## WHAT THE EXERCISE ASKS
Each line from the one containing "Task: Toggle Forma de onda view" through the end of the entries below must be output exactly; no other line belongs.

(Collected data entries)
_ _ _ _
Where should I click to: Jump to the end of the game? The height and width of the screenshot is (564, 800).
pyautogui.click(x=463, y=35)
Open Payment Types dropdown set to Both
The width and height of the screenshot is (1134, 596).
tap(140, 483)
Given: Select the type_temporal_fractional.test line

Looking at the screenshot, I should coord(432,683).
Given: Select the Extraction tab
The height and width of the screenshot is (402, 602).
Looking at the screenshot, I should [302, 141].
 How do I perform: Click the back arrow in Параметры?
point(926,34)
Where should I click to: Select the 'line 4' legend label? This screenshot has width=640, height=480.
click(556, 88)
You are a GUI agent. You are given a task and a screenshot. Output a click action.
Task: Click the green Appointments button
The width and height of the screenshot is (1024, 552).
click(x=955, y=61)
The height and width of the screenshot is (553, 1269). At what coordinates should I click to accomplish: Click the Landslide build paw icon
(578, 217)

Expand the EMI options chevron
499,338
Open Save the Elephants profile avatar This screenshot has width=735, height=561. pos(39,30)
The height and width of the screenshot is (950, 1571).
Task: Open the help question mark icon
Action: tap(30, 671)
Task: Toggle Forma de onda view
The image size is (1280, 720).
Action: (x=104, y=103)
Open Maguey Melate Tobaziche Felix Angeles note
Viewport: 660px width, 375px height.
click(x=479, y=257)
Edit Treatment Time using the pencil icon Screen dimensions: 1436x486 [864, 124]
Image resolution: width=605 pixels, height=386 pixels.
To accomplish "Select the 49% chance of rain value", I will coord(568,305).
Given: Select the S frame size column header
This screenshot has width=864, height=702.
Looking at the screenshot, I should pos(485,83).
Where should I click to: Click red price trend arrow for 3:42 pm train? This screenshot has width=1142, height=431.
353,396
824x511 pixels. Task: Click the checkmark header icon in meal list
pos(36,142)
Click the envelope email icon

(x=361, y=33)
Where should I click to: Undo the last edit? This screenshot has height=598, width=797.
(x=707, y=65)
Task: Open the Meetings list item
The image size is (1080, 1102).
_ _ _ _
## WRITTEN RESPONSE
Task: Toggle Forma de onda view
The image size is (1280, 720).
Action: (x=104, y=103)
Open Maguey Melate Tobaziche Felix Angeles note
Viewport: 660px width, 375px height.
click(x=479, y=257)
Edit Treatment Time using the pencil icon Screen dimensions: 1436x486 [864, 124]
Image resolution: width=605 pixels, height=386 pixels.
To accomplish "Select the 49% chance of rain value", I will coord(568,305).
Given: Select the S frame size column header
This screenshot has width=864, height=702.
Looking at the screenshot, I should pos(485,83).
Where should I click to: Click red price trend arrow for 3:42 pm train? This screenshot has width=1142, height=431.
353,396
824x511 pixels. Task: Click the checkmark header icon in meal list
pos(36,142)
Click the envelope email icon

(x=361, y=33)
Where should I click to: Undo the last edit? This screenshot has height=598, width=797.
(x=707, y=65)
Task: Open the Meetings list item
The image size is (1080, 1102).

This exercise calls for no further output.